*** Opening GIVEN DATA ***

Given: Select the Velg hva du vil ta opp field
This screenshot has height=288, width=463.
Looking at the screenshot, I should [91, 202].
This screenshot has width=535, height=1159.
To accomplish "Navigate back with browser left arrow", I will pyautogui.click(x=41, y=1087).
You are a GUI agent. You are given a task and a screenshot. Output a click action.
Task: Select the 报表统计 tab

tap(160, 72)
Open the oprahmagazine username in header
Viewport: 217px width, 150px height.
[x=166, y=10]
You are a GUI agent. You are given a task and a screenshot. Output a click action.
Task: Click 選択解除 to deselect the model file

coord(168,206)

*** Closing GIVEN DATA ***
*** Opening GIVEN DATA ***

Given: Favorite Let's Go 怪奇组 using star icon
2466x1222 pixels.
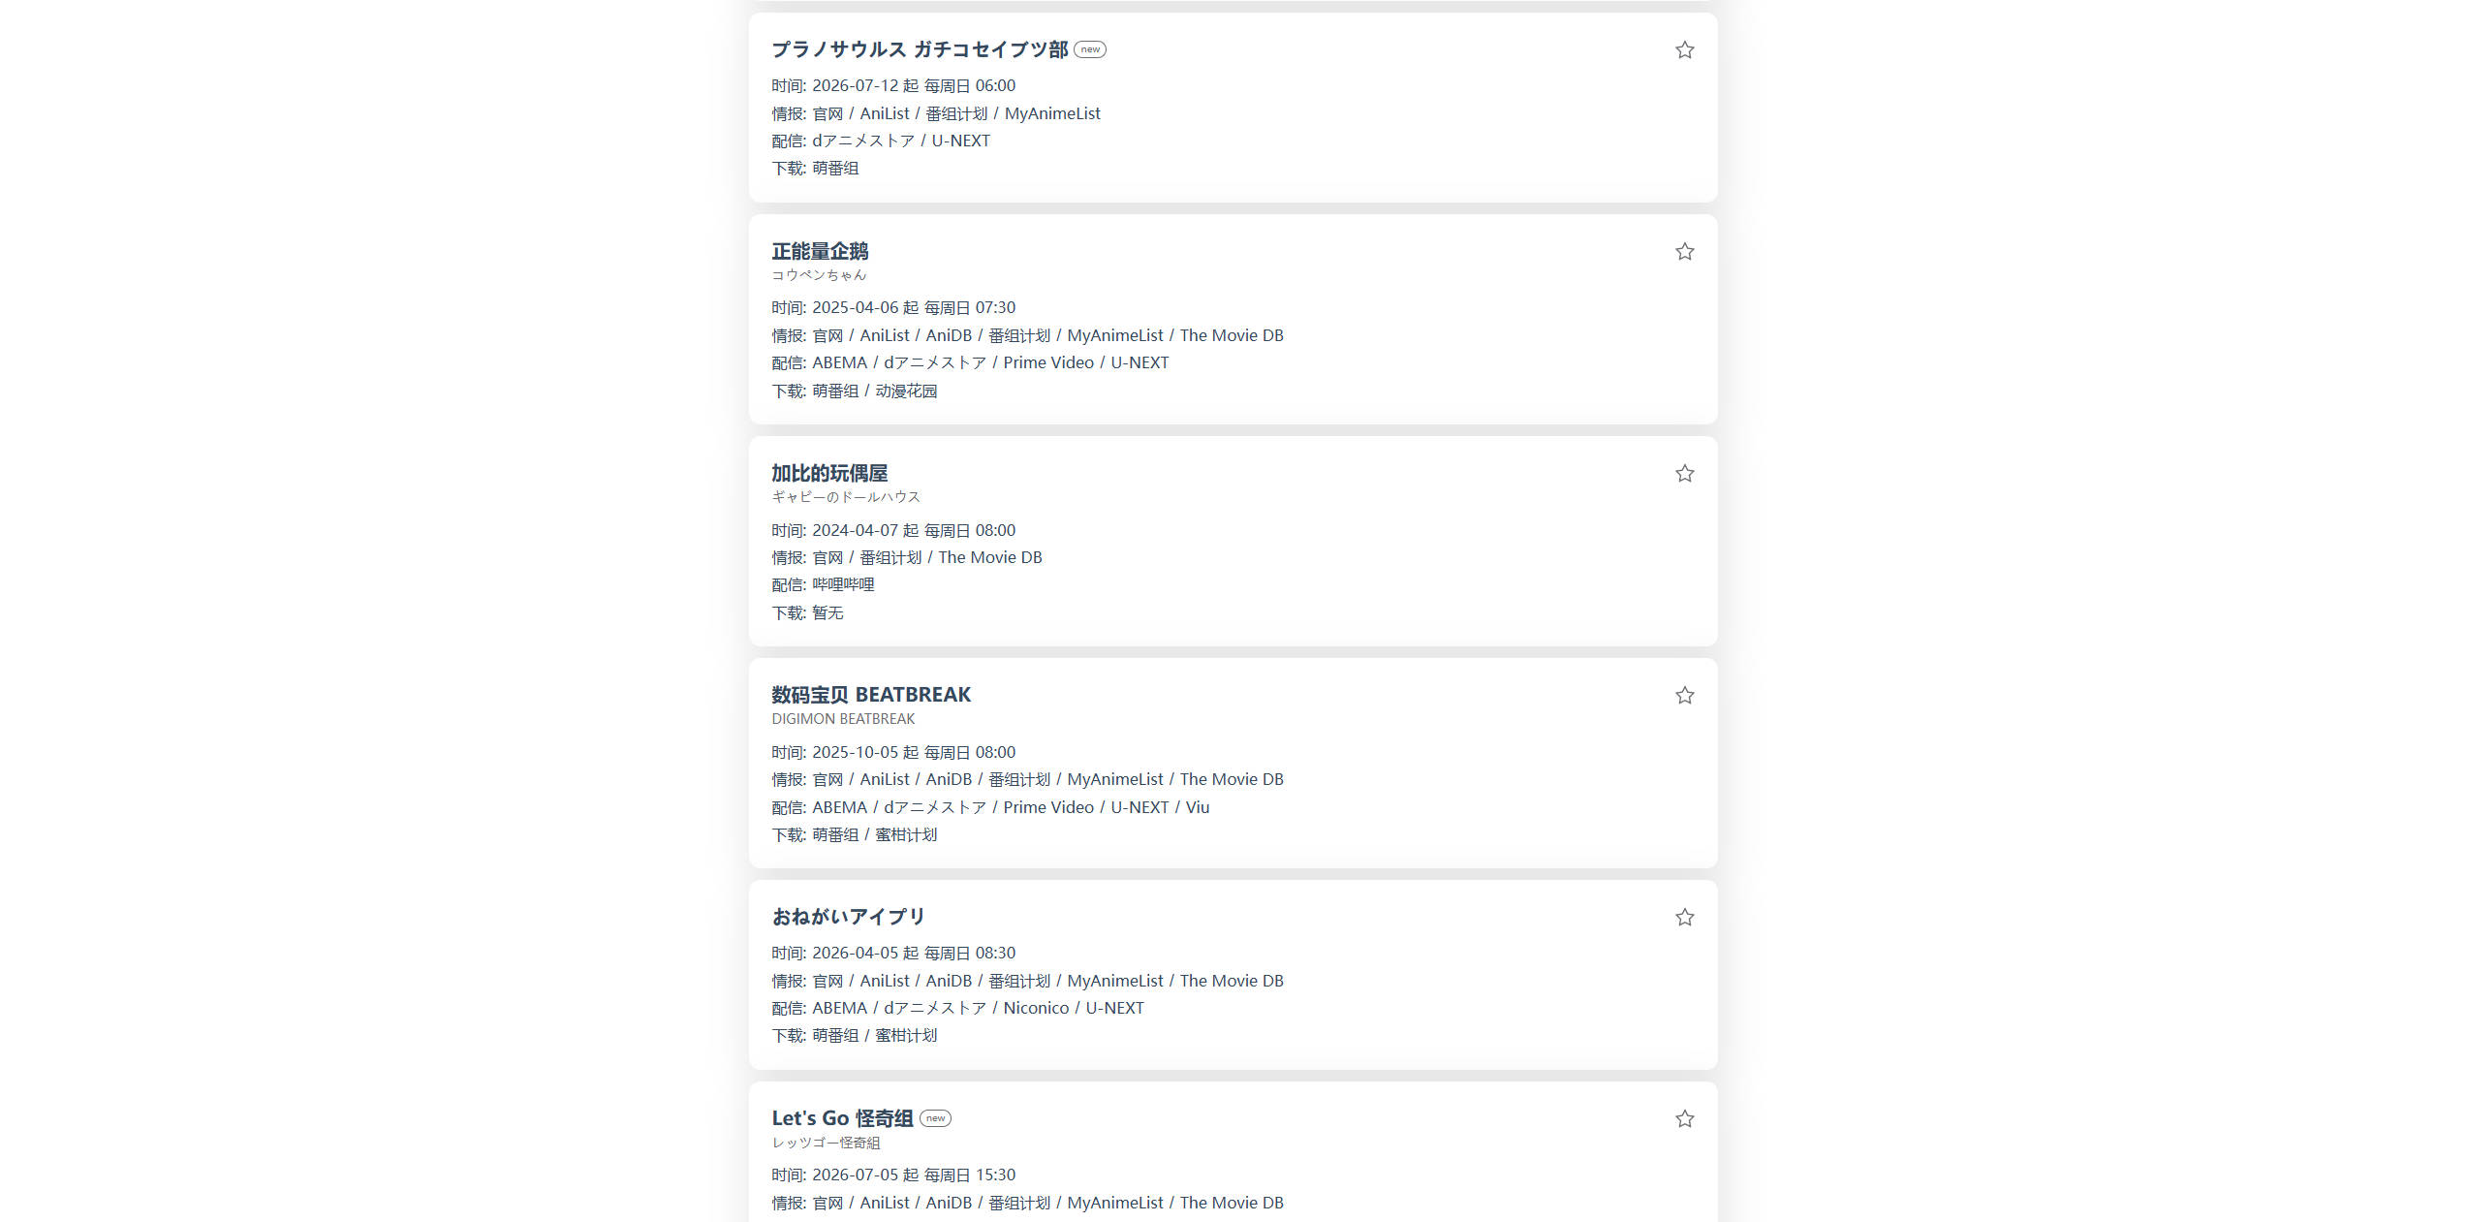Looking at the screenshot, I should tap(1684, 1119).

*** Closing GIVEN DATA ***
*** Opening GIVEN DATA ***

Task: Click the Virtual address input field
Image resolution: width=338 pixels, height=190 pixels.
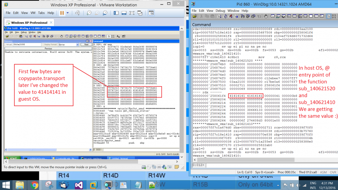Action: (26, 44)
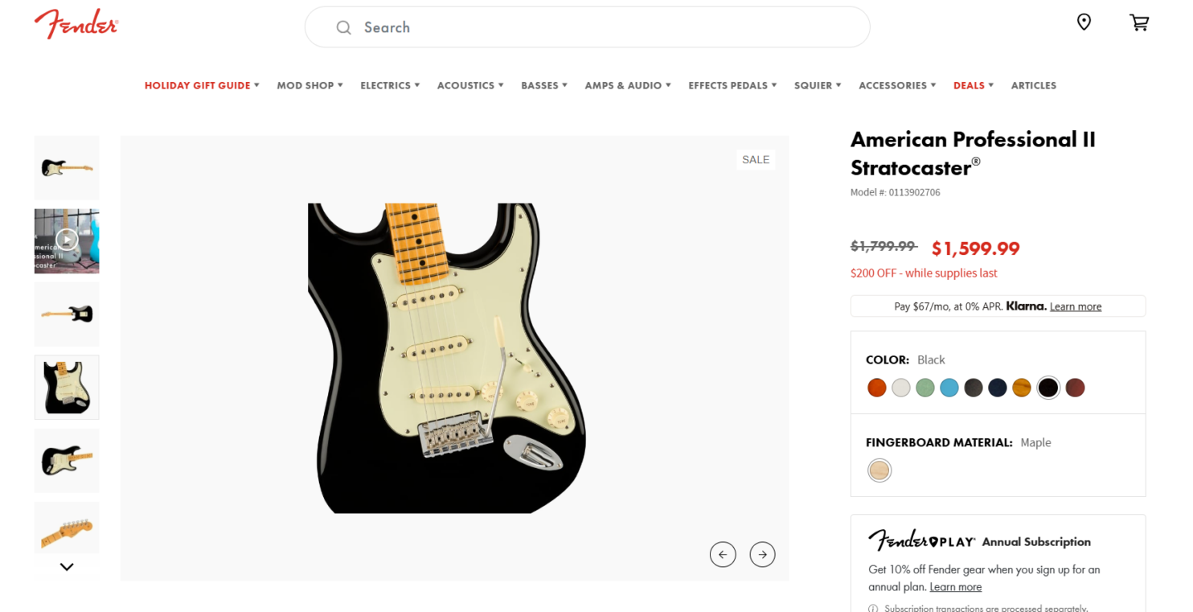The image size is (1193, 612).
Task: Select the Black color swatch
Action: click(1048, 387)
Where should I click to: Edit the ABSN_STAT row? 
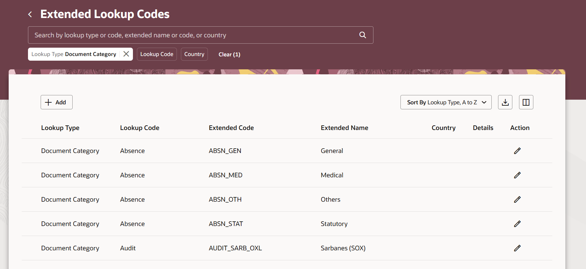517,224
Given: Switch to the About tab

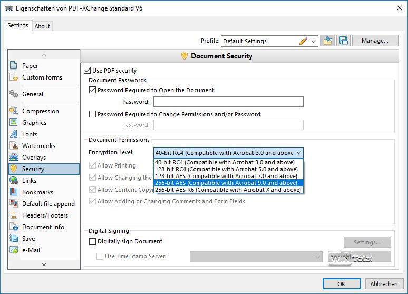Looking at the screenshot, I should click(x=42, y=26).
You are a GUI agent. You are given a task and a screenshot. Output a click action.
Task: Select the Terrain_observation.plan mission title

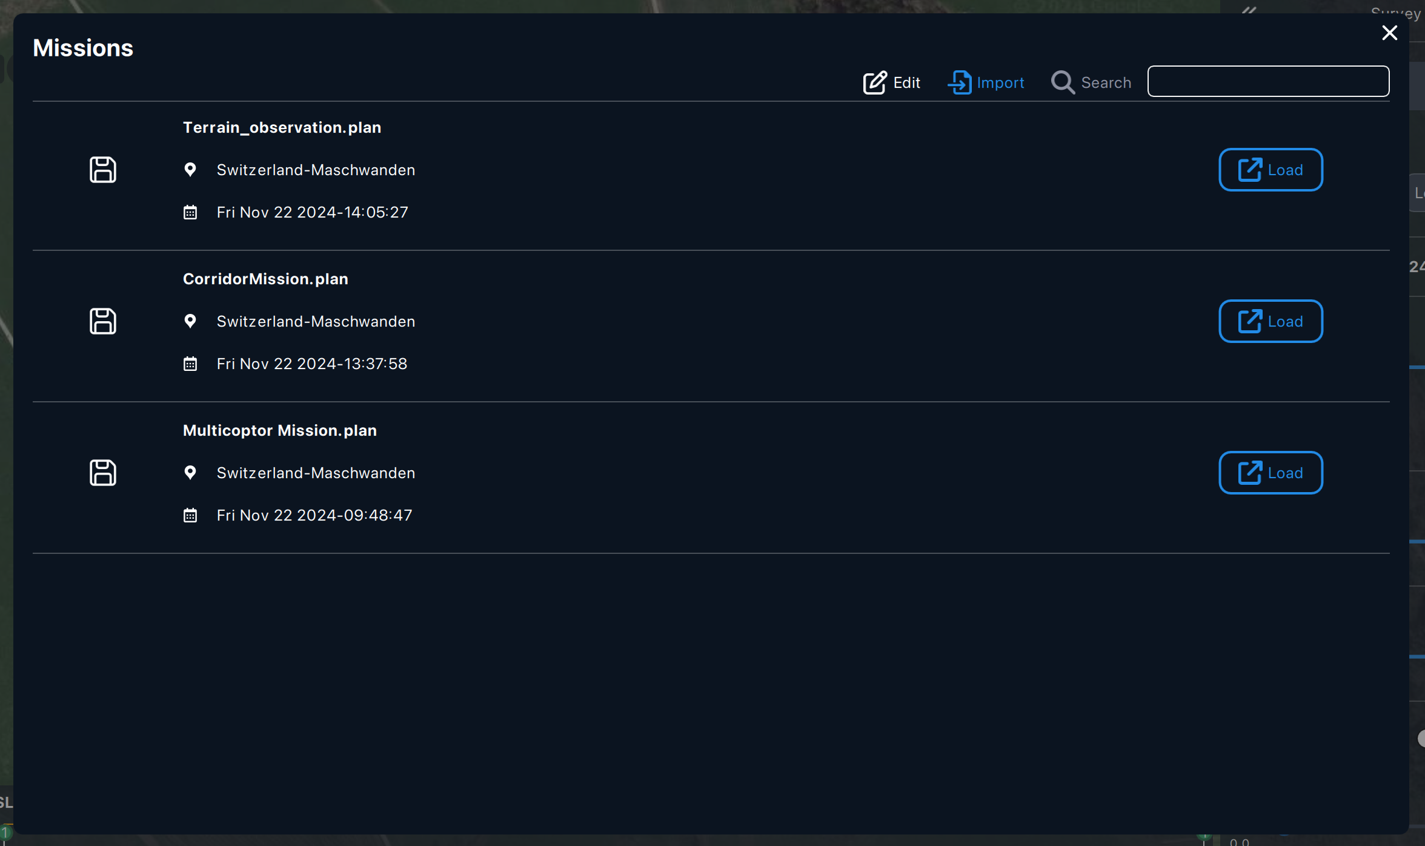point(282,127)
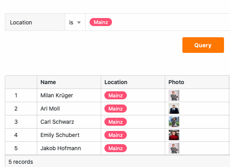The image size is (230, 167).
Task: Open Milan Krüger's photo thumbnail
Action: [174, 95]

*** Closing GIVEN DATA ***

*EXERCISE INSTRUCTIONS*: In the data above, find each line that uses the string "field". Copy it.

*EXERCISE SOLUTION*:
Given: Select the Velg hva du vil ta opp field
Task: Click the Virtual address input field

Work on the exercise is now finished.